Locust invasion in Lucknow, Uttar Pradesh, India. Photo: Azam Husain/Barcroft Media via Getty Images
For much of this year, desert locusts have ravaged large swathes of farmlands and forage across East Africa, the Middle East, Southwest Asia and West Africa, in one of the worst outbreaks in decades, threatening the livelihoods of millions of people. And, thanks to climate change, scientists are warning that these outbreaks are only going to get worse in the future, as extreme weather events continue to break out across every region.
In November 2019, Djibouti suffered two years worth of rain in a single day. The water level of Lake Victoria, the largest lake in Africa, is the highest it has been in decades. Meanwhile, the Kilimanjaro region on the border between Kenya and Tanzania – which had consecutive, alternating wet and dry years – has just experienced the wettest year in four decades, all these creating the perfect conditions for the infestation.
Also year on year, the western part of the Indian Ocean is getting warmer relative to the eastern side – a phenomenon knows as the Indian Ocean Dipole (IOD) – creating both periods of long drought and heavy rainfall in East Africa.
“This is the heat from the emission of greenhouse gasses which is stored in the ocean and causes the ocean to warm up,” Abubakr Salih Babiker, a climate scientist with the Intergovernmental Authority on Development’s Climate Prediction and Applications Centre, told VICE News. “The Western part of the Indian ocean, the part that affects the East African region is seeing the fastest warming up of the tropical oceans in the past 100 years.”
The desert locust is the most destructive migratory pest in the world. They are part of a group of insects that have the ability to change their behaviour and migrate over large distances. You can have around 40 million to 80 million locust adults in each square kilometre of a swarm, travelling up to 150 kilometres a day. A swarm of 40 million locusts eats the same amount of food in one day as about 35,000 people.
The Sea Surface Temperatures (SST) in the Western Indian Ocean have increased by 1.2 degrees centigrade in the past century, higher than the global average of just slightly below 1 degree centigrade. At this rate, the locust invasions seen this year will become more common, bringing with them diseases and other pests, Babiker added. A positive IOD of warmer ocean water near the East African Coast will also result in higher annual rates of cyclones and more rainfall.
In 2019, there were a record-high eight cyclones in the Indian Ocean. Heavy rains caused by Cyclone Mekunu created desert lakes in Saudi Arabia’s “empty quarter” region. This is where the desert locusts lay their eggs and feed on the green vegetation. Consecutive cyclones that brought heavy rains to the Horn of Africa created conducive grounds for these locusts to then bread.
By April this year, over 500,000 hectares of cropland including sorghum and maize were damaged in Ethiopia, putting over a million people in need of food assistance. Pakistan declared a national emergency to combat the pests after locusts devoured wheat and cotton crops before crossing over to India, while Somalia declared a national emergency over their invasion.

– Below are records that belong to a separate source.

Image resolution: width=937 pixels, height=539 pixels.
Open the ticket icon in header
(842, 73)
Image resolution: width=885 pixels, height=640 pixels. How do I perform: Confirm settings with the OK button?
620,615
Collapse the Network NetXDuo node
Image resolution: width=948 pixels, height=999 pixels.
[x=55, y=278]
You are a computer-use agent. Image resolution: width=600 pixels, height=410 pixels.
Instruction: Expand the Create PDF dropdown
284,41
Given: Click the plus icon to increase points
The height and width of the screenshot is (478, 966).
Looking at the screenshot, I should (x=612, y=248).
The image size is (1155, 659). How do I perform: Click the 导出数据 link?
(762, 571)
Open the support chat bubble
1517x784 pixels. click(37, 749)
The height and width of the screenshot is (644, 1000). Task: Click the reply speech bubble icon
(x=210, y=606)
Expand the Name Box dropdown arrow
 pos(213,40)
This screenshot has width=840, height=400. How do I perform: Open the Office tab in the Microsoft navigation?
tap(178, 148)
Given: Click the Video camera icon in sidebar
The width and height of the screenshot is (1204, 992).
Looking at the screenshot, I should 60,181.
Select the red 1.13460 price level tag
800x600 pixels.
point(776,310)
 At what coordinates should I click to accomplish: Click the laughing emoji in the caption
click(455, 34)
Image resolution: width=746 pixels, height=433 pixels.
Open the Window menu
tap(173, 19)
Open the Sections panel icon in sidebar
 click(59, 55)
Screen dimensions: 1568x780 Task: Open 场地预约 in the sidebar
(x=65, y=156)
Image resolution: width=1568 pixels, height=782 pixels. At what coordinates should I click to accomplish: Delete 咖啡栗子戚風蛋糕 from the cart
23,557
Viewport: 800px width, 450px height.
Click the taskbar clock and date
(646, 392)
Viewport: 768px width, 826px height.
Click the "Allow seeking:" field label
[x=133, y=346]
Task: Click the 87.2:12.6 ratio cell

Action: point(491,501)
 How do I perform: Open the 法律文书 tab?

The locusts have also caused havoc in Sudan, South Sudan, Djibouti and Eritrea, too. Uganda, Tanzania and the Democratic Republic of Congo have also reported problems in handling the swarm. Residents in Ethiopia, Somalia and Kenya have tried to fight the pests by lighting fires, banging plastic bottles, honking their cars and screaming, all in vain. The invasion is now expected to continue into October, as parts of Somalia, Sudan, Yemen have been hit by double the normal rainfall in August and September.
The UN’s Food and Agriculture Organisation says it needs $153 million to respond to the eight Eastern African countries affected this year, where 20.2 million people are already facing severe acute food insecurity.
If conditions become less favourable in East Africa, the pests will continue to migrate to the already food insecure Sahel region in search of green pastures. The last time the Sahel region was hit by a locust invasion was in 2003-05, which caused severe food shortages affecting more than 8 million people and destroying crops worth $2.5 billion.
In March 2020, there were an estimated 17.2 million food-insecure people in West Africa, a desert locust outbreak would expand that number considerably.
“The climate is oscillating between extremes of dryness and wetness and these kinds of extreme weather are expected to continue in the future,” Babiker said. “Information and knowledge are the power that can help avert the impact of these extreme events.”